レンティック水域のペリフィトン群集の その場 一次生産性を低コストに測定する方法

適切な場所におけるペリフィトンまたは任意の水微生物の総生産性の詳細なin-situ測定は、レンティック水中の一次生産性の動的を制御するプロセスに関する現在の知識を向上させることができます。提案手法の主な改善点は、非侵襲性、費用対効果、およびさまざまな場所での同時測定の可能性です。また、追加費用なしで大規模なデータ資産を収集できます。

実験を行う際にバージを交換する場合は、持ち運びが簡単なインフレータブルカヤックを使用してください。フロートを固定するのに理想的な深さの場所を選択します。次に、組み立てられたはしけをボートの船尾の後ろに取り付け、ボートの側面に沿ってアンカーを慎重に下げます。
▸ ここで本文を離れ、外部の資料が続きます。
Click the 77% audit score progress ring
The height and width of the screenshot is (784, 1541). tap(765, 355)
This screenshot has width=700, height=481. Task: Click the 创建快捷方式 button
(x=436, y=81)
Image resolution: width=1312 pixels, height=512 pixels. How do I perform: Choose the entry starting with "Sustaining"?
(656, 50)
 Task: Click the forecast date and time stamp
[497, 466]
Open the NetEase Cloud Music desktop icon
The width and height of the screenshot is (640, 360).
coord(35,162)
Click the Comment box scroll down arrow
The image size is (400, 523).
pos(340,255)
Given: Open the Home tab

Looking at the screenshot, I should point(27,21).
アンカーを水面の少し下に吊るして位置合わせし、フロートをアンカーで必要な深さのスポットに簡単に牽引できるようにします。その場所に着いたら、ボートからアンカーをほどいて底まで下げ、はしけをアンカーチェーンに固定し、インキュベーションボトルをバージに取り付けるためのチェーンを固定します。インキュベーションボトルを準備するには、気密シール付きの透明でワイドネックの0.5リットルボトルの内壁に酸素光学センサースポットを取り付け、黒い電気テープで包んで暗いトリートメントボトルの不透明な層を作ります。
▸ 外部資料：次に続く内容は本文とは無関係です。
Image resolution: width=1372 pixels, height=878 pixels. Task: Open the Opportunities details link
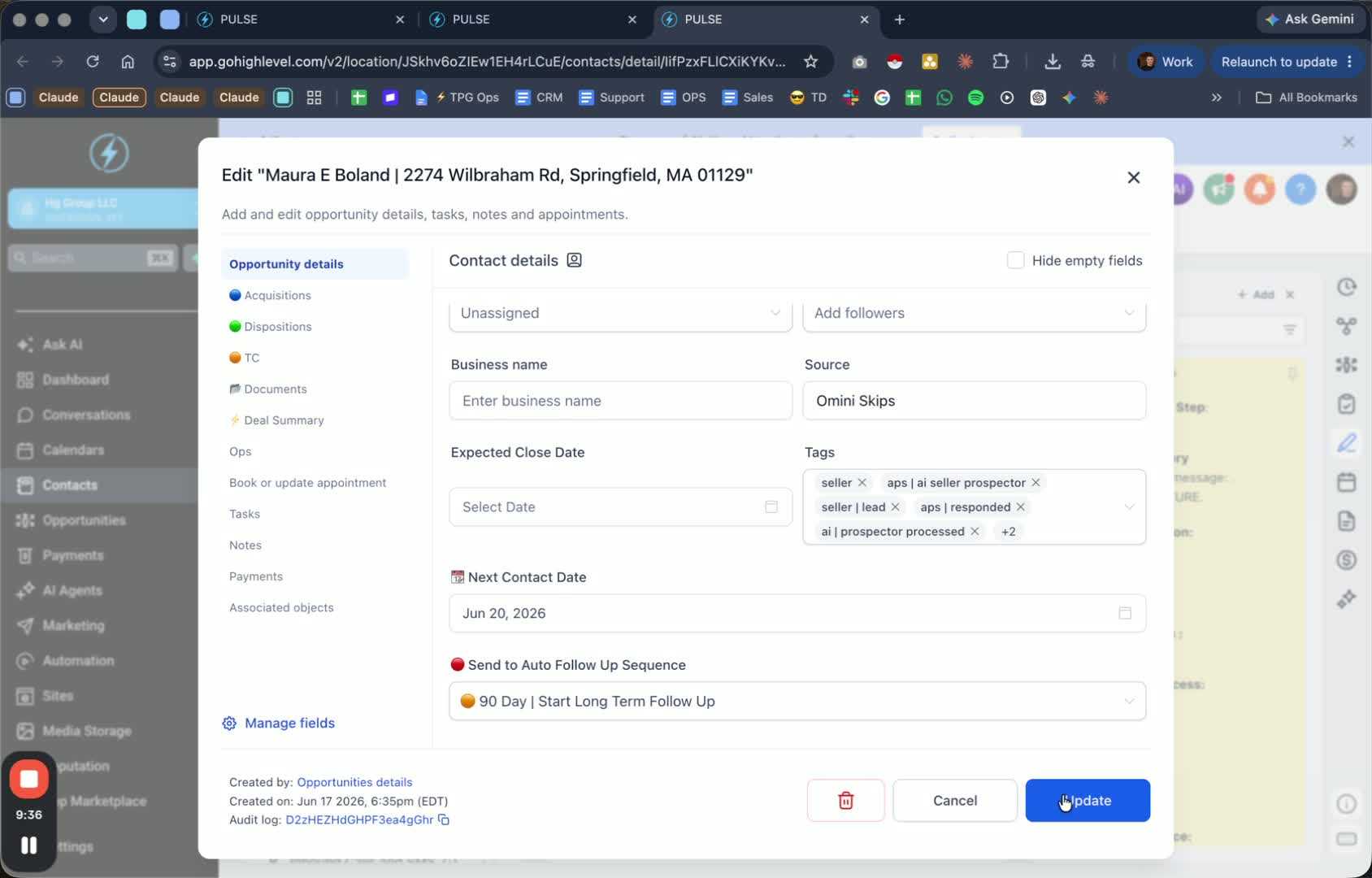pos(354,782)
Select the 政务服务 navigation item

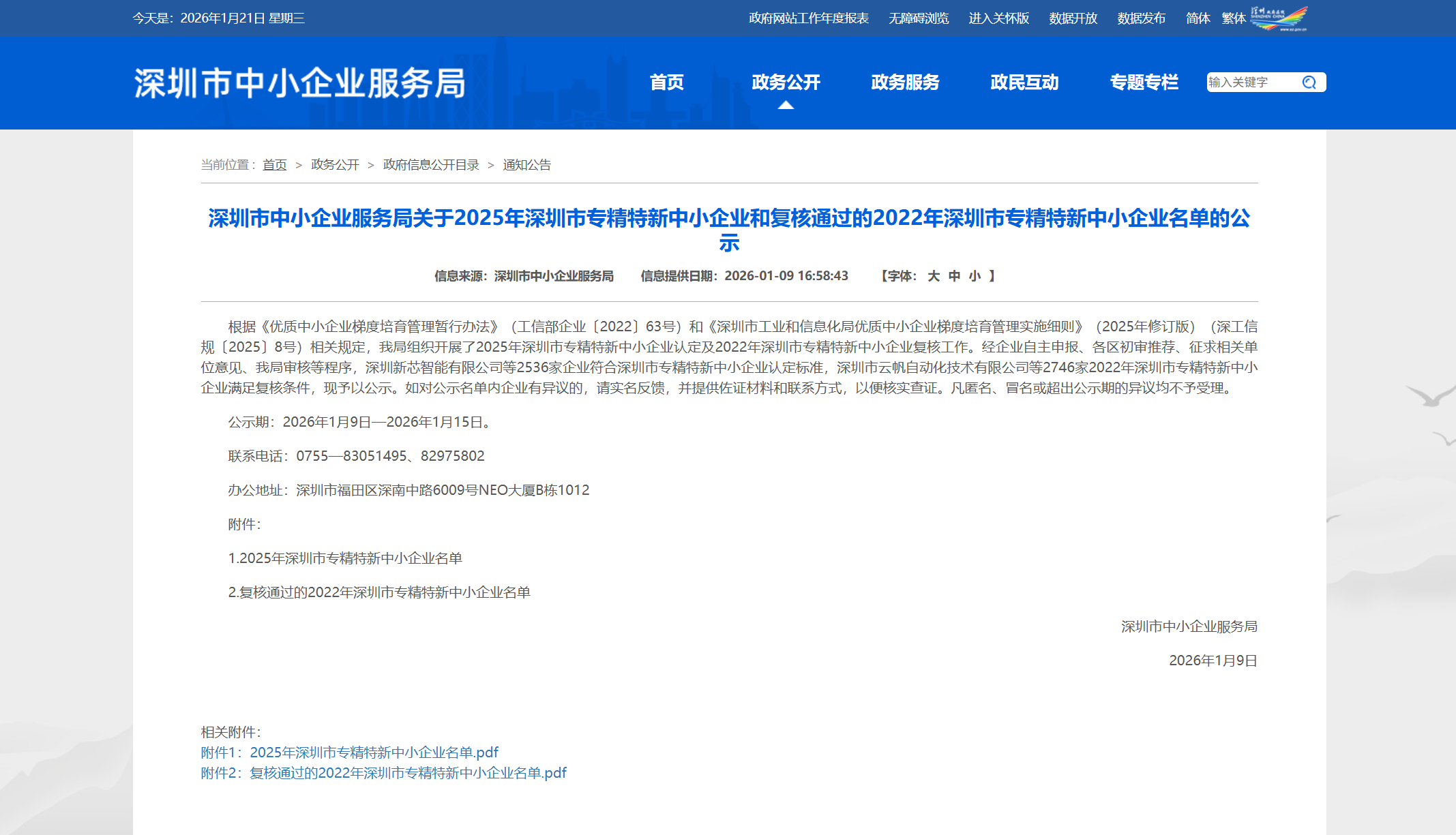905,82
配置した光学センサーのスポットに小さな穴を開け、カット穴がセンサーの直径よりわずかに小さいことを確認して、光がボトルに入らないようにします。インキュベーションボトルをポータブルボックスに入れ、周囲の水の沈殿物を乱すことなく、ボックスと一緒にそれぞれの深さまで潜ります。次に、長いピンセットを使用して、サンプルのバイオマスを乱しすぎないように注意しながら、サンプルをインキュベーションボトルに慎重に充填します。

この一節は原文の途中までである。